Slow HTTP attack – While this one is similar to the denial of service attack, the technique is bit different. It exploits a fact that each HTTP request must be listened to, by the web server. Every web request starts with a field named content-length which tells server how much bytes to expect, and terminates with a carriage return and line feed (CRLF) character combination. The HTTP request is initiated by hacker with a large value for content-length field and instead of sending the CRLF to conclude the request; it is simply delayed by sending very small amounts of bytes to the web server. This tends to make web server think, that there is some more data yet to come in order to complete the request, thus consuming the web server resources. If the request is delayed to a time limit just less than the session timeout setting on the server, multiple such slow requests can completely consume the resources and create a denial of service attack. This can be achieved merely by creating slow and delayed requests from one single browser, which makes it dangerous from security perspective.
Cryptographic exploitation – Secure websites use SSL certificate based technology to encrypt data flowing over the network.

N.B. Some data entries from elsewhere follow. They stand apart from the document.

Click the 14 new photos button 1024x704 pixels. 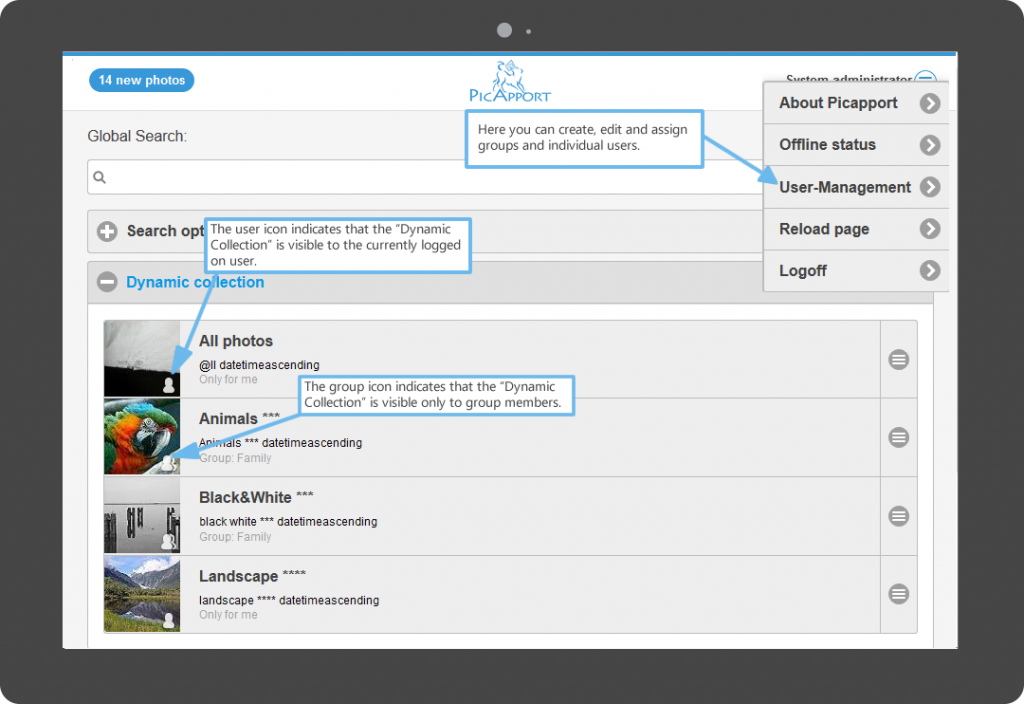click(142, 80)
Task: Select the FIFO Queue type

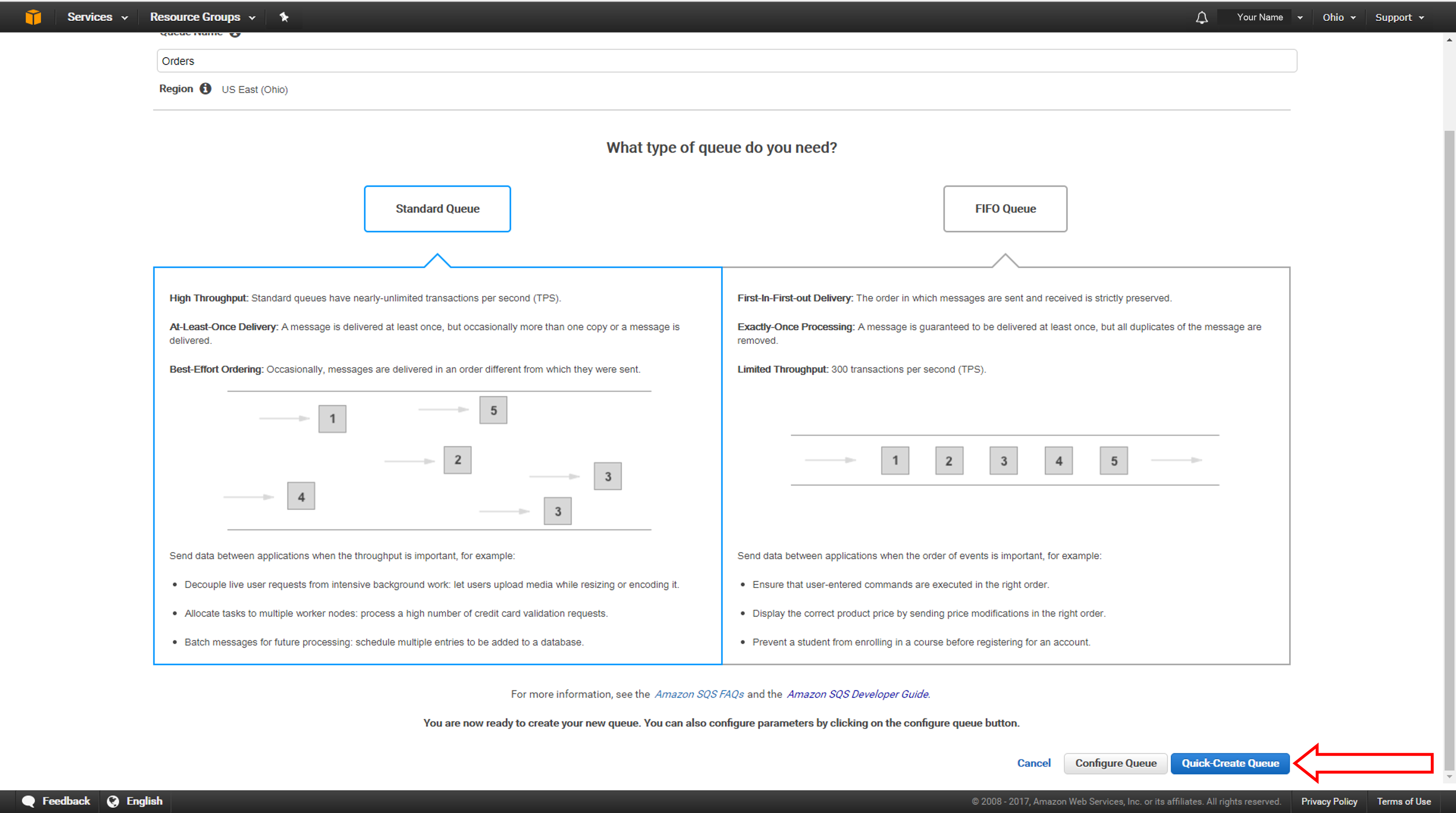Action: pyautogui.click(x=1005, y=208)
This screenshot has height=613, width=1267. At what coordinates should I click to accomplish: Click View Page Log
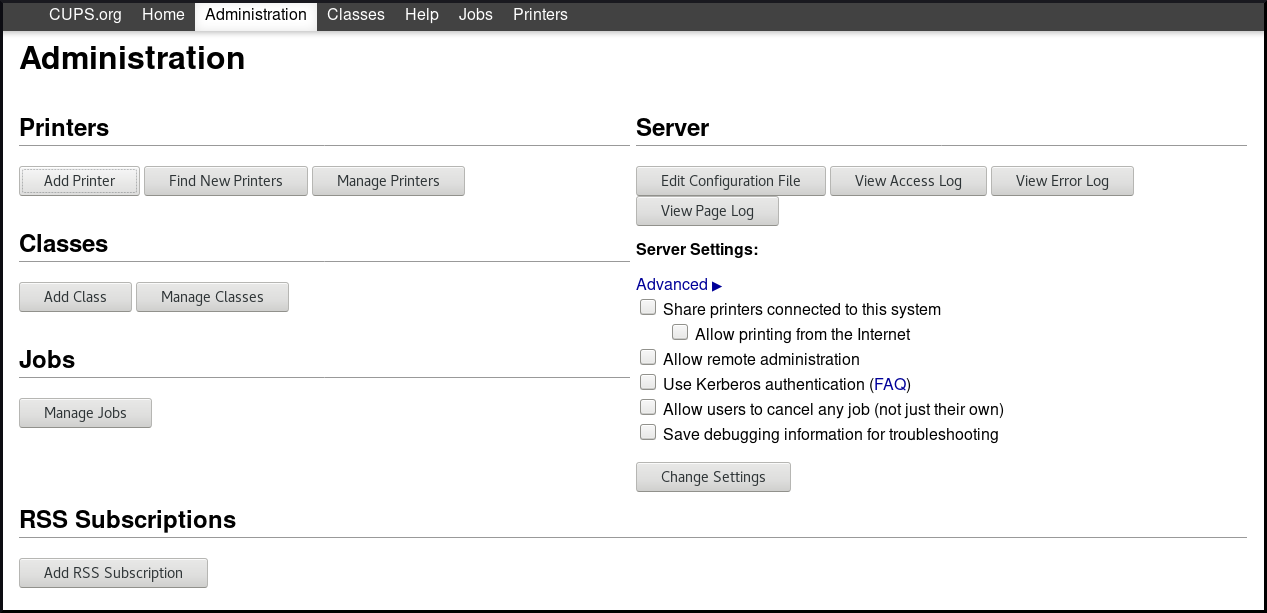[707, 211]
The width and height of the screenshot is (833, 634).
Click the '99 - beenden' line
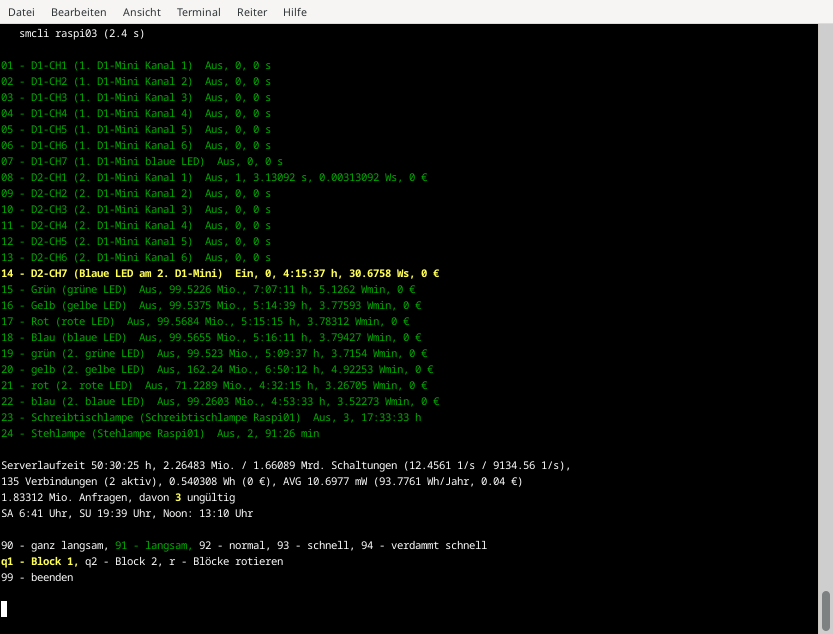37,577
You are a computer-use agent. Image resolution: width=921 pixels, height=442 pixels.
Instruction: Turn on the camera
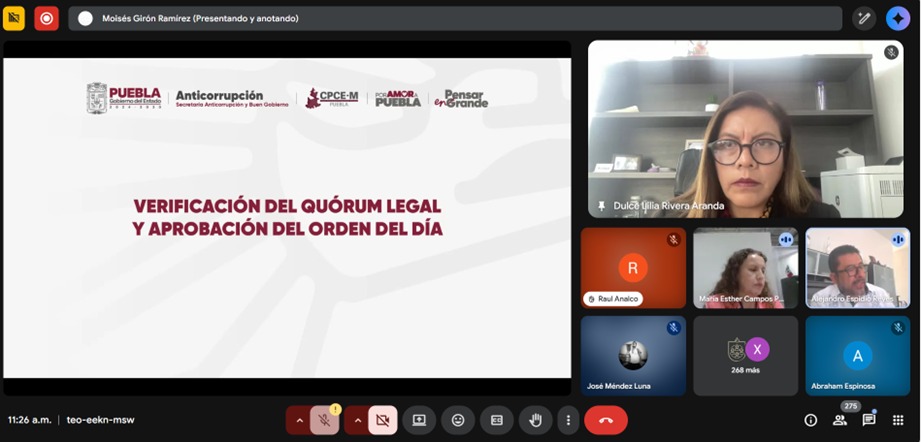tap(382, 420)
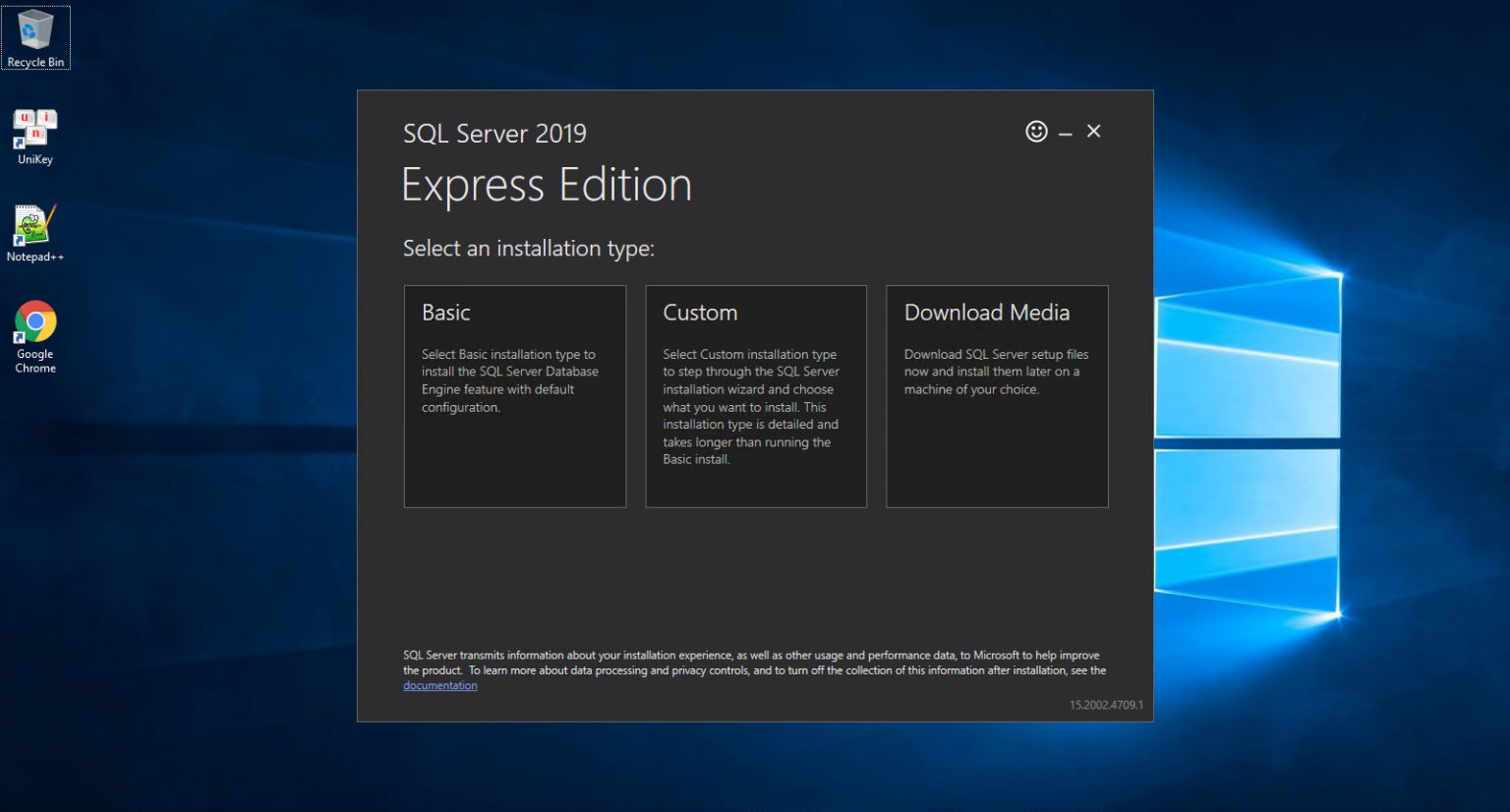Screen dimensions: 1510x812
Task: Choose the Custom installation type tile
Action: pyautogui.click(x=756, y=396)
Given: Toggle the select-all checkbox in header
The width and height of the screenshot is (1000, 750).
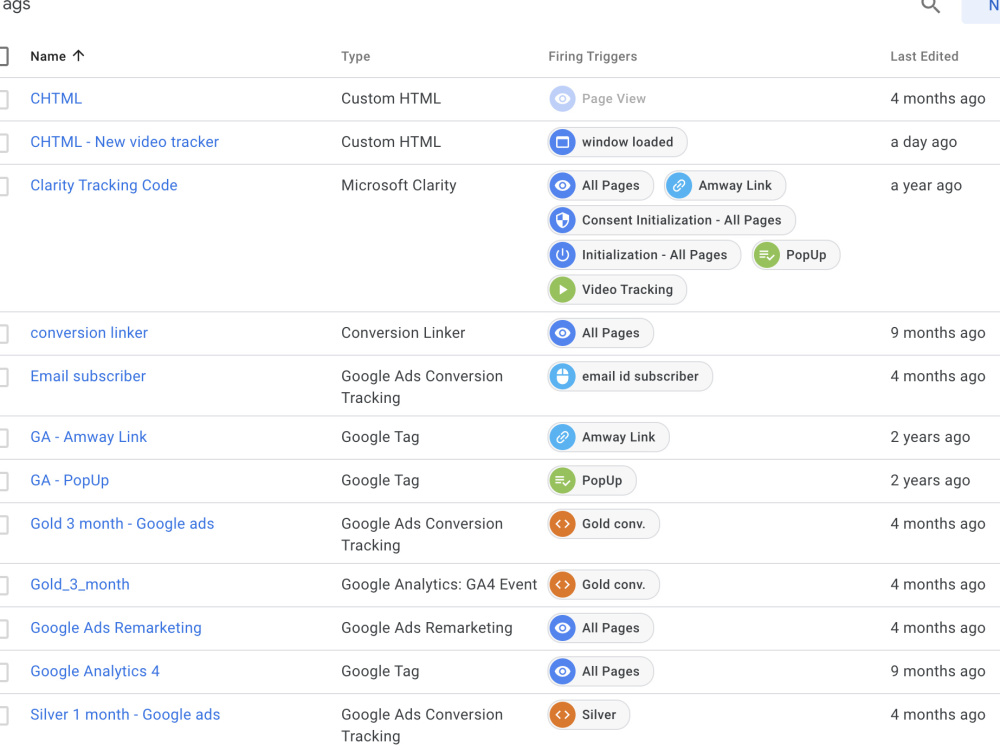Looking at the screenshot, I should click(3, 56).
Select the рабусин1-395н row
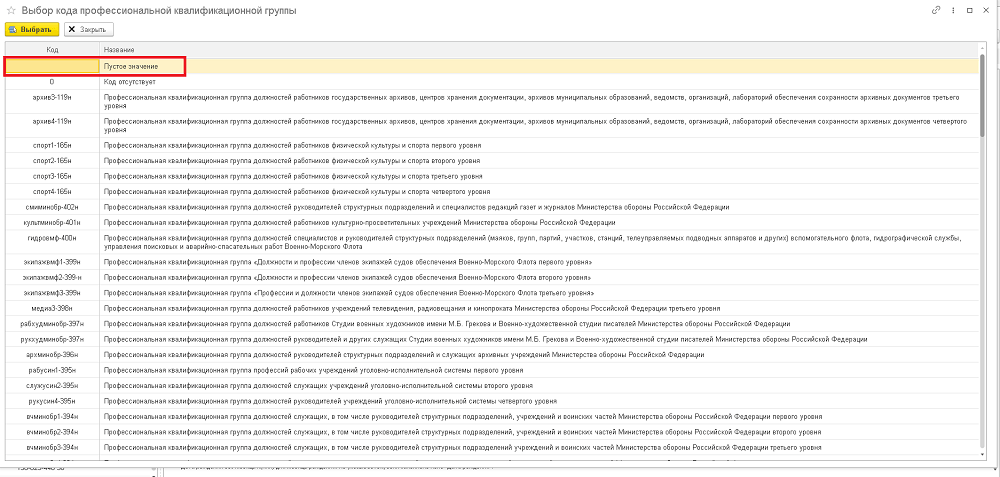 pyautogui.click(x=51, y=369)
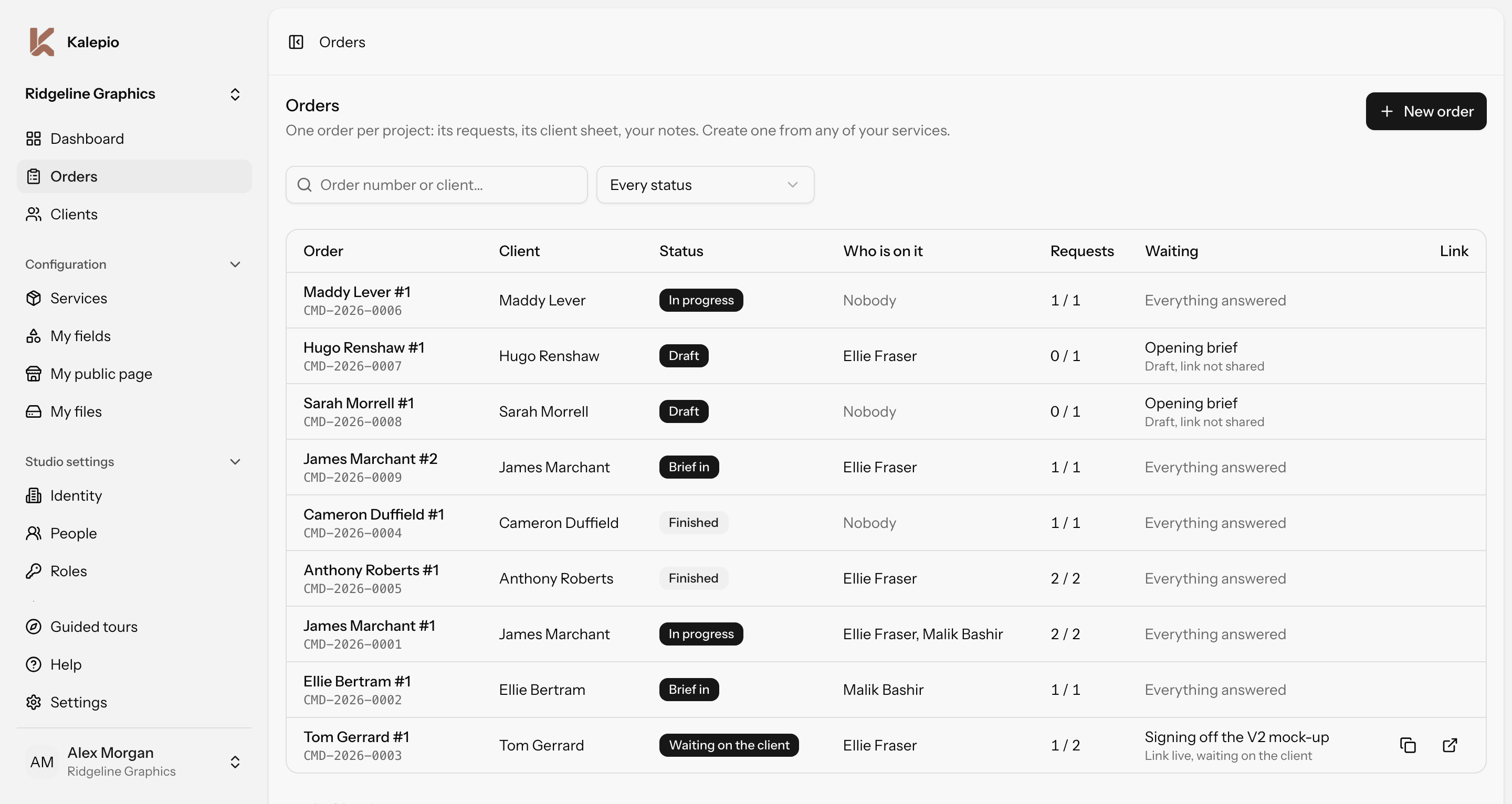This screenshot has width=1512, height=804.
Task: Click the Roles key icon
Action: point(34,571)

This leads to an illusion that everything is safe, which is unfortunately not the case. Many shopping cart applications forget to further encrypt the cookie contents, and leave those in plain text. Though the data theft over the wire is protected by SSL, running a client side script to intercept cookie and read its content can potentially result into data or session theft. As for SSL, modern hackers use tools to detect and break into weaker cipher algorithms, thus rendering SSL protection useless, though this is not very common.
Protecting FOSS systems
Apache running on Fedora and Ubuntu has gained great popularity among serious FOSS web infrastructures and solutions. The very first step is to harden the Apache web service itself; there are numerous guides and examples on internet on that, for each Linux distro with examples. Disabling ports other than the web service port, and stopping and disabling unnecessary services is highly recommended. Deploying a well configured firewall or an intrusion detection device is essential. As mentioned earlier, a simple firewall is not sufficient, hence a content filtering firewall equipped to detect web layer attacks is required. Securing web portals is not limited to the web server, but also extends to the components such as database servers, web services etc. From network security stand point, allowing IP connections to database only from the front end web servers is a good idea. Running root kit detectors, antivirus tools and log analyzers must be a routine job to catch hacking attempts. For advanced security between the middleware and web server, a stronger authentication mechanism should be in place too. Cookies should be encrypted and the SSL deployed, should be the one with stronger cipher algorithms.
From coding perspective, as we learnt earlier, it is essential to use secure programming techniques and also to follow best security practices such as code review and penetration testing. Additional processes such as input code validation, server and database side validation is recommended too. Web exploitation is a commonly found way of attacking websites. Due to its easy availability and programmability, FOSS infrastructure is also susceptible to such attacks and hence the network administrators must understand techniques to protect their infrastructure from information loss or theft.